TEXTAUSZUG
****
Was de Kock aus seinem Gedächtnis reproduziert, ist das Geflecht von Befehlsstrukturen, die „schmutzigen Tricks“ des alten Regimes. Selbst wenn nicht alles stimmt, was er jetzt aussagt, wiegt der Rest schwer genug. Auffallend ist, daß er seine Kumpane und Untergebenen aus der Einheit nicht erwähnt. Belastet wird nur die Spitze. Während seiner Aussage hagelt es Dementis, die alte Polizeiführung indessen schweigt bislang beharrlich.

Die meisten Morde und anderen Aktionen wurden auf Befehl von oben verübt. Die Ziele waren politische Gegner aus dem ANC, dem Panafrikanischen Kongreß (PAC) und der Kommunistischen Partei (SACP), innerhalb Südafrikas und außerhalb. Die genaue Planung von „Aktionen“ fand abends bei Bier und Grillen auf der Farm Vlakplaas in der Nähe von Pretoria statt. Sie gab der Einheit ihren Namen. Seinen ersten Mord als Mitglied der Einheit beging de Kock 1983 in Swaziland an dem hohen ANC-Mitglied Zwelibanzi Nyanda. Polizeiminister Louis le Grange dankte ihm anschließend mit einer Medaille. Es war seine zweite. Die erste hatte er für ein Bombenattentat auf das ANC- Büro in London erhalten. Manchmal allerdings zeigten die Befehlshaber keinen Dank. Polizeichef Johan van der Merwe weigerte sich, de Kock nach einer erfolgreichen Aktion die Hand zu schütteln: „Er sagte, sie war zu blutig.“

Wie viele Morde er in seinem Leben begangen hat, weiß der Oberst nicht mehr. „Darüber möchte ich nicht nachdenken“, sagt er am letzten Tag. Plötzlich bricht Bitterkeit durch. Sein Leben lang war Eugene de Kock in den schmutzigen Kriegen im südlichen Afrika zur Stelle, war gedrillt darauf, „Kommunisten“ als Todfeinde anzusehen. Kommunist war für das Apartheid-Regime fast jeder, der nicht den eigenen Reihen angehörte. Anfang der 60er Jahre ging de Kock ins damalige Rhodesien, um auf seiten der Weißen gegen die schwarze Befreiungsbewegung zu kämpfen. Zurück in Südafrika, wurde er Mitglied der Koevoet-Sondereinheit, die im heutigen Namibia gegen die Swapo kämpfte. 1983 schloß er sich der Vlakplaas-Einheit an, 1985 wurde er deren Kommandeur. Nach seiner Entlassung versuchte de Kock sein Glück als Waffenhändler.
****
DATEN
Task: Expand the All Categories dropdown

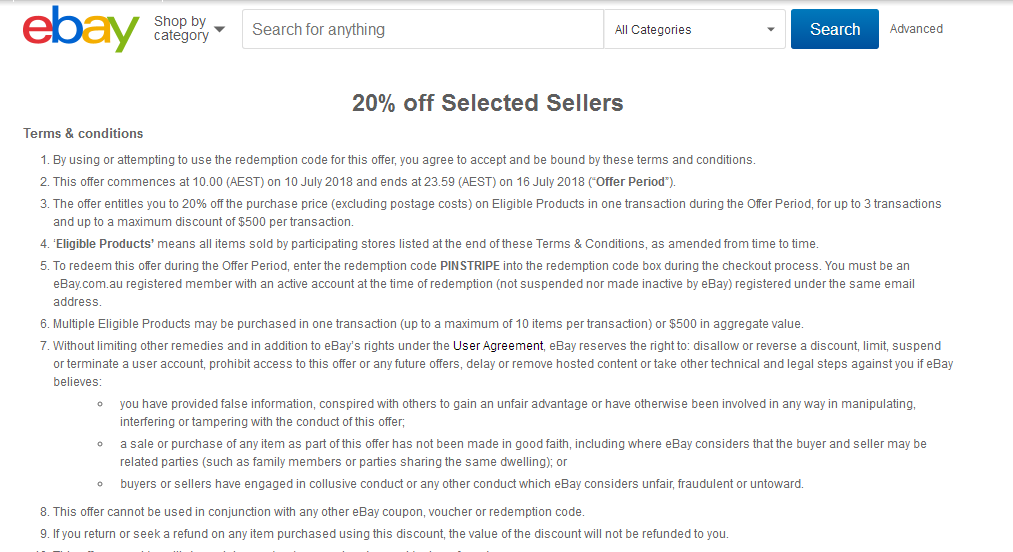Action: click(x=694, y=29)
****
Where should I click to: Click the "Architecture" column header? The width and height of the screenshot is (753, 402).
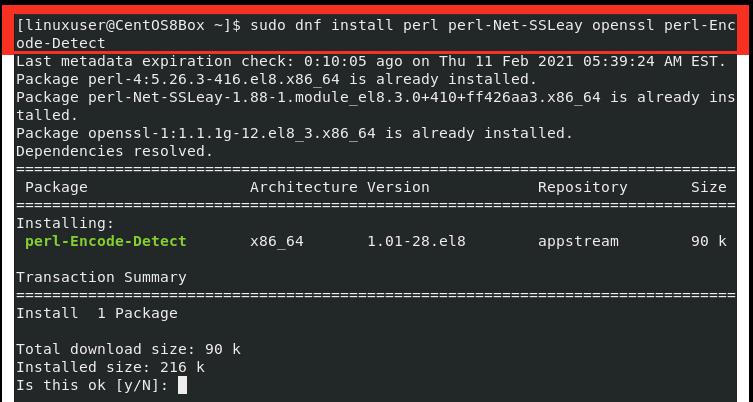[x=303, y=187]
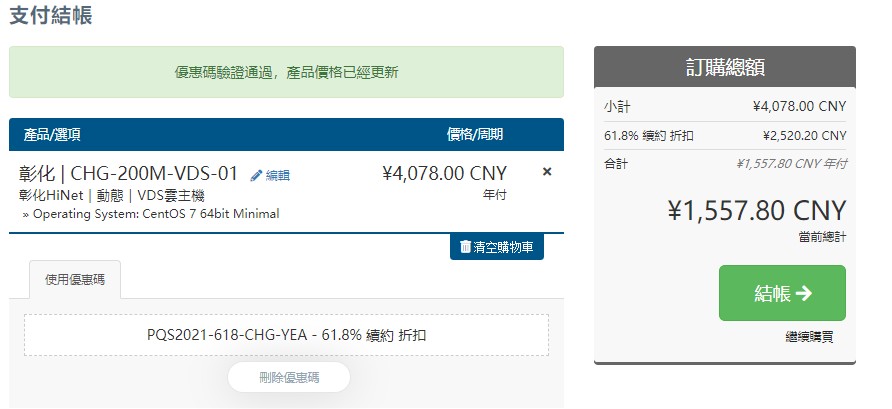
****
AUFGABEN
1. Wofür erhielt de Kock laut dem Textauszug über Eugene de Kock seine erste Medaille?
2. Gib im Textauszug über Eugene de Kock alles von „Wie viele Morde“ bis hinunter zu „Glück als Waffenhändler.“ erneut wieder und tausche dabei „Oberst“ gegen „Polizeioffizier“ aus.

LÖSUNGEN
1. Für ein Bombenattentat auf das ANC-Büro in London.

2.
Wie viele Morde er in seinem Leben begangen hat, weiß der Polizeioffizier nicht mehr. „Darüber möchte ich nicht nachdenken“, sagt er am letzten Tag. Plötzlich bricht Bitterkeit durch. Sein Leben lang war Eugene de Kock in den schmutzigen Kriegen im südlichen Afrika zur Stelle, war gedrillt darauf, „Kommunisten“ als Todfeinde anzusehen. Kommunist war für das Apartheid-Regime fast jeder, der nicht den eigenen Reihen angehörte. Anfang der 60er Jahre ging de Kock ins damalige Rhodesien, um auf seiten der Weißen gegen die schwarze Befreiungsbewegung zu kämpfen. Zurück in Südafrika, wurde er Mitglied der Koevoet-Sondereinheit, die im heutigen Namibia gegen die Swapo kämpfte. 1983 schloß er sich der Vlakplaas-Einheit an, 1985 wurde er deren Kommandeur. Nach seiner Entlassung versuchte de Kock sein Glück als Waffenhändler.